Also known as "cleanses" or "fasts," these short-term regimes have a long-standing historical and religious tradition. (Think Lent, Ramadan, Yom Kippur, etc.) Usually associated with cleansing the soul as much as the body, refraining from food allows the body and mind to be purified.
Lately detox diets have been all the rage. There are a plethora programs out there, ranging from the extreme to the more moderate. Choices include: water fasting, juicing, taking supplements and just plain eating "cleaner." The premise is the same: by removing toxins like caffeine, alcohol, sugar and animal proteins from our diet, you allow your body's cells, tissues and organs to rest from the build-up of those pollutants. In the end, you feel a sense of renewed energy, your skin and mind are clearer and your digestion and metabolism are improved.
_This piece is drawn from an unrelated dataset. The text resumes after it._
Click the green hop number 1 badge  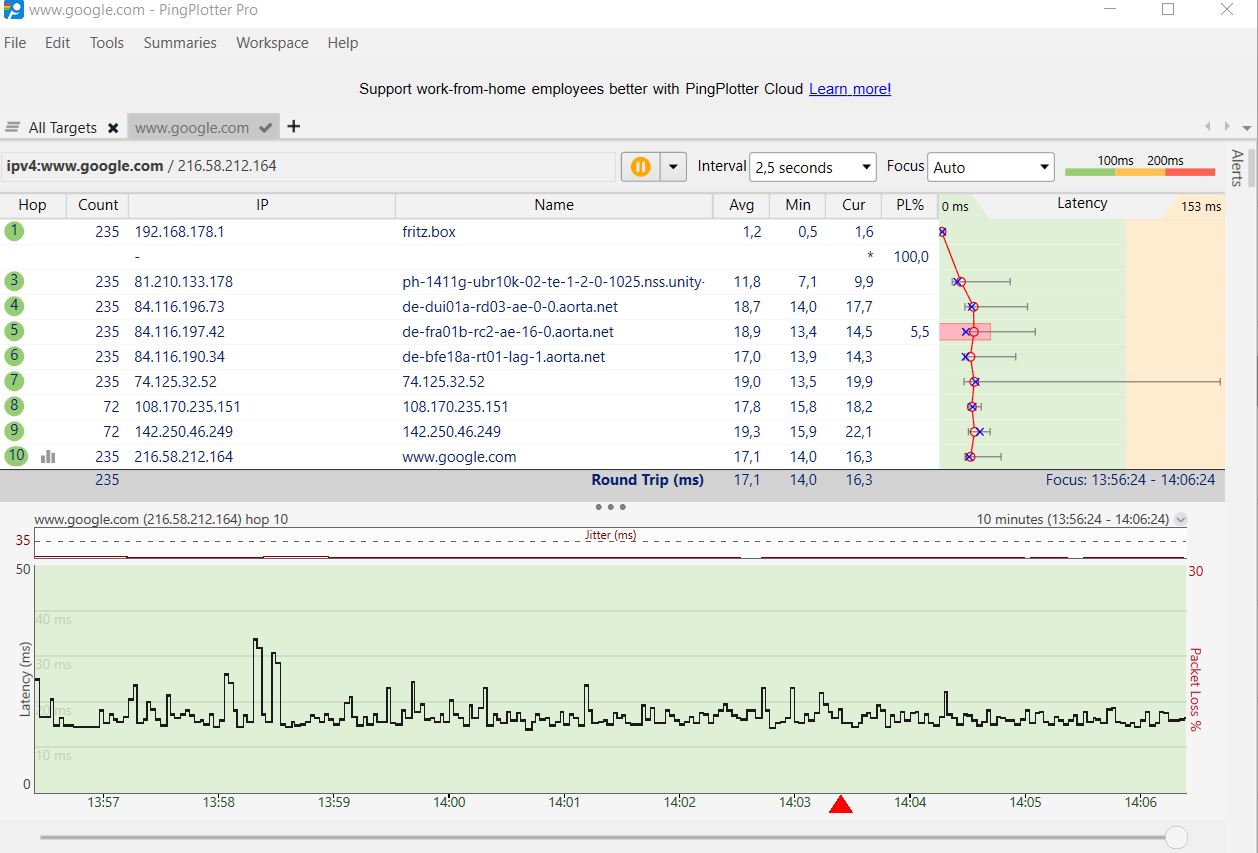[14, 230]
However a detox "diet" is a misnomer as it should NOT be looked as a way to lose weight. While usually one can expect to lose a few pounds, it likely is water-weight, and it definitely should not be the main purpose of your decision to pursue the detox. Not to mention, it can be dangerous to jump into cleansing without having adequately prepared your body for the removal of toxins. Some expected reactions are withdrawal symptoms such as headaches and irritability. You ought to get the go-ahead from your physician. Preferably, don't attempt a detox regimen while you're undergoing any major stresses in your life. That way you can focus on yourself and give yourself the gift of a rejuvenated body, mind and spirit!